*** Data ***
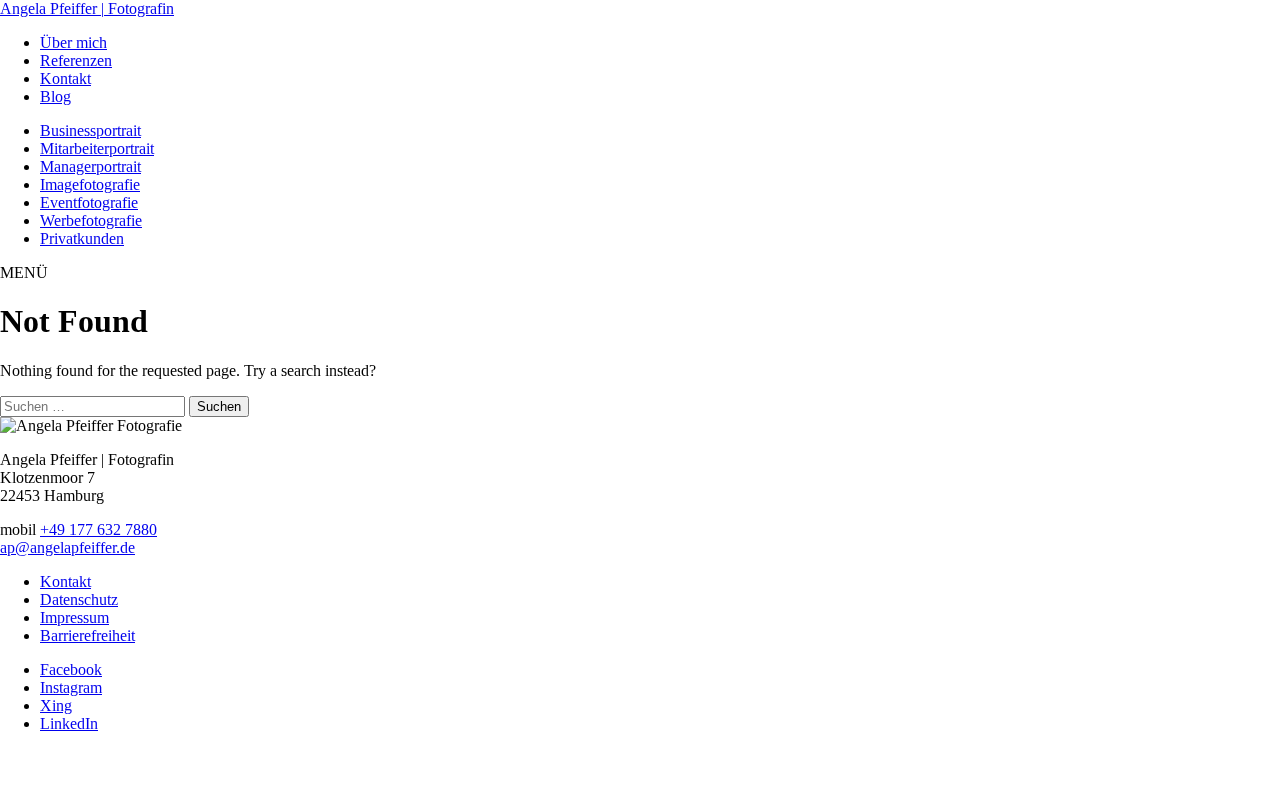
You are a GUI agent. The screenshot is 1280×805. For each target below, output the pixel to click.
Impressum (74, 617)
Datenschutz (79, 599)
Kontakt (65, 581)
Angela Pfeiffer (87, 8)
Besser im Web (748, 776)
*** End of Data ***
• Work instruction: Which lines run from the one holding "Impressum (74, 617)" through the end of the data? Write them out exactly, ends included, and add nothing.

• Answer space:
Impressum (74, 617)
Datenschutz (79, 599)
Kontakt (65, 581)
Angela Pfeiffer (87, 8)
Besser im Web (748, 776)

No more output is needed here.